El pasado 30 de agosto se conmemoró el Día Internacional de las Víctimas de Desapariciones Forzadas, una fecha instaurada por la ONU en 2010 para visibilizar una de las violaciones más graves a los derechos humanos: la privación de la libertad por parte del Estado o de actores tolerados por éste, con la negativa a reconocer el paradero de las víctimas. México, lamentablemente, se ha convertido en uno de los epicentros de este drama a nivel mundial.
En México, Jalisco ha encabezado de manera sostenida las estadísticas nacionales. Desde 1967 existen registros de personas desaparecidas en el Estado, pero fue a partir de la primera década del siglo XXI cuando el fenómeno se desbordó. El 2008 marcó un punto de quiebre y en 2013 se registró un salto abrupto con más de 750 casos en un solo año. Desde entonces, la curva no ha dejado de crecer, al grado de que en el periodo 2018–2025 se acumulan ya más de 15,400 personas desaparecidas. En términos numéricos, Jalisco es hoy el rostro más cruel de la tragedia nacional.
La magnitud del problema trasciende los números. Cada persona desaparecida representa una vida arrancada, una familia rota y un tejido social que se desgarra. La impunidad estructural es el caldo de cultivo que permite la continuidad de este fenómeno. Las investigaciones se diluyen entre la burocracia, la colusión de autoridades y la falta de capacidades institucionales. Miles de madres, padres, hermanos e hijos han tenido que organizarse en colectivos de búsqueda para suplir al Estado en su deber más elemental: garantizar la vida y la seguridad de las personas.

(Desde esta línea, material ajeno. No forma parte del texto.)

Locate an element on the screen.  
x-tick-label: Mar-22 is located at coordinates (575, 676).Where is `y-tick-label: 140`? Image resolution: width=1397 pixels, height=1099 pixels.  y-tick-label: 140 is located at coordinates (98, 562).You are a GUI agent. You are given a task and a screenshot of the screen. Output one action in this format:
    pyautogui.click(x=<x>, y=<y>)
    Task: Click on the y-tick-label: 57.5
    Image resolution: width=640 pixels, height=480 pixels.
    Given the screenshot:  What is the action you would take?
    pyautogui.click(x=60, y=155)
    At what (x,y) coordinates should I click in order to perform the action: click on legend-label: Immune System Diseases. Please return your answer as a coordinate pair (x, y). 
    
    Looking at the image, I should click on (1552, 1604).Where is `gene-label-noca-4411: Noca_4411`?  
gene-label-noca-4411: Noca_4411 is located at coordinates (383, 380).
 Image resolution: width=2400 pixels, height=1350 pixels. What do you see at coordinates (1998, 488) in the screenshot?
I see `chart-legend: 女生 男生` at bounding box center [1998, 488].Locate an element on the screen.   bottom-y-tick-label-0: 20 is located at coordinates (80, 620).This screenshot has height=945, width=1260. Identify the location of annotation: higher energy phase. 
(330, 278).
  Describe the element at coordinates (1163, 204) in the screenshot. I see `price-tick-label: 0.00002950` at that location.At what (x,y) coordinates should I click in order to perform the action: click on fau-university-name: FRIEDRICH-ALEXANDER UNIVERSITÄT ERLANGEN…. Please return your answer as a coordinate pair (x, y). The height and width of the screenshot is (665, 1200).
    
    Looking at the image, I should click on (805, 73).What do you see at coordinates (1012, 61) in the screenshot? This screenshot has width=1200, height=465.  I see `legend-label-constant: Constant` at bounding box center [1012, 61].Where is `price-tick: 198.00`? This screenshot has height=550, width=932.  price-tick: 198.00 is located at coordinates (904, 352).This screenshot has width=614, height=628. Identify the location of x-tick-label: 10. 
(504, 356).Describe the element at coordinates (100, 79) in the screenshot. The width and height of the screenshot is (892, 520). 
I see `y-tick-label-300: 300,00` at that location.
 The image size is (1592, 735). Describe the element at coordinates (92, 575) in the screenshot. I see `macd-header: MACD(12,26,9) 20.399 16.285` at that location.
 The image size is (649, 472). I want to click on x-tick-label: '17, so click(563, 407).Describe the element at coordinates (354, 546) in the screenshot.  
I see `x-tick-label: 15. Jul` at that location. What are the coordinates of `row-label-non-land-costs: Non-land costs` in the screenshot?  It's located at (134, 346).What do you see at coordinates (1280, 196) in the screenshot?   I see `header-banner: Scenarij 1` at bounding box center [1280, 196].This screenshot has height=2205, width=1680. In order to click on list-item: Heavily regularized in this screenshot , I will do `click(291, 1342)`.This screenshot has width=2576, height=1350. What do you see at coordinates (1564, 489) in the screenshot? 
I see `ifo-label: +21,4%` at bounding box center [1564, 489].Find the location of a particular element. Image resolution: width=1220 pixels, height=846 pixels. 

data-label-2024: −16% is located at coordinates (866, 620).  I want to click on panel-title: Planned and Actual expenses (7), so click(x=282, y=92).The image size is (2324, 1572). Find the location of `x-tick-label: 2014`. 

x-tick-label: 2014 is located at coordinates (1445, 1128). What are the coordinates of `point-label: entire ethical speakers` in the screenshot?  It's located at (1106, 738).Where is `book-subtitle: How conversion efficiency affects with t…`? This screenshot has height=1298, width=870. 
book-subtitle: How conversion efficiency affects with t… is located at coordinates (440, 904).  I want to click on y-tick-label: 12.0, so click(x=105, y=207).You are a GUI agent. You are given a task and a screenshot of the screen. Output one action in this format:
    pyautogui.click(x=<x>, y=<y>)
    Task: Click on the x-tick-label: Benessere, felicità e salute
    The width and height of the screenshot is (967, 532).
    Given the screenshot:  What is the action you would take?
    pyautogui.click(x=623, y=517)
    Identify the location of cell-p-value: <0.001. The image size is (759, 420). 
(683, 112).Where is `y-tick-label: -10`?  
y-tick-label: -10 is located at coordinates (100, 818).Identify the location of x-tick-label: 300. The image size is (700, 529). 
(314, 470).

Decir que el fenómeno está desbordado no es un exceso retórico, es una constatación de la realidad. En Jalisco no solo desaparecen jóvenes ligados a contextos de riesgo, también estudiantes, trabajadores, mujeres y menores de edad. La violencia es tan indiscriminada que ha borrado las fronteras entre lo privado y lo público, entre la vida cotidiana y el crimen organizado.
La conmemoración del 30 de agosto no puede reducirse a un acto simbólico. Debe ser un recordatorio incómodo de la urgencia de reconstruir la confianza en las instituciones, de garantizar justicia a las víctimas y de enfrentar con seriedad al crimen organizado. Mientras en Jalisco siga reinando el silencio de los desaparecidos y la desesperación de sus familias, el Estado de derecho permanecerá incompleto, y la democracia misma estará en deuda.
En un país con más de 110,000 personas desaparecidas, Jalisco es el epicentro de una herida abierta que interpela a toda la nación. Recordar a las víctimas cada año es necesario, pero insuficiente: lo verdaderamente imprescindible es que sus nombres no se conviertan en meras estadísticas y que su búsqueda se convierta en una prioridad de Estado.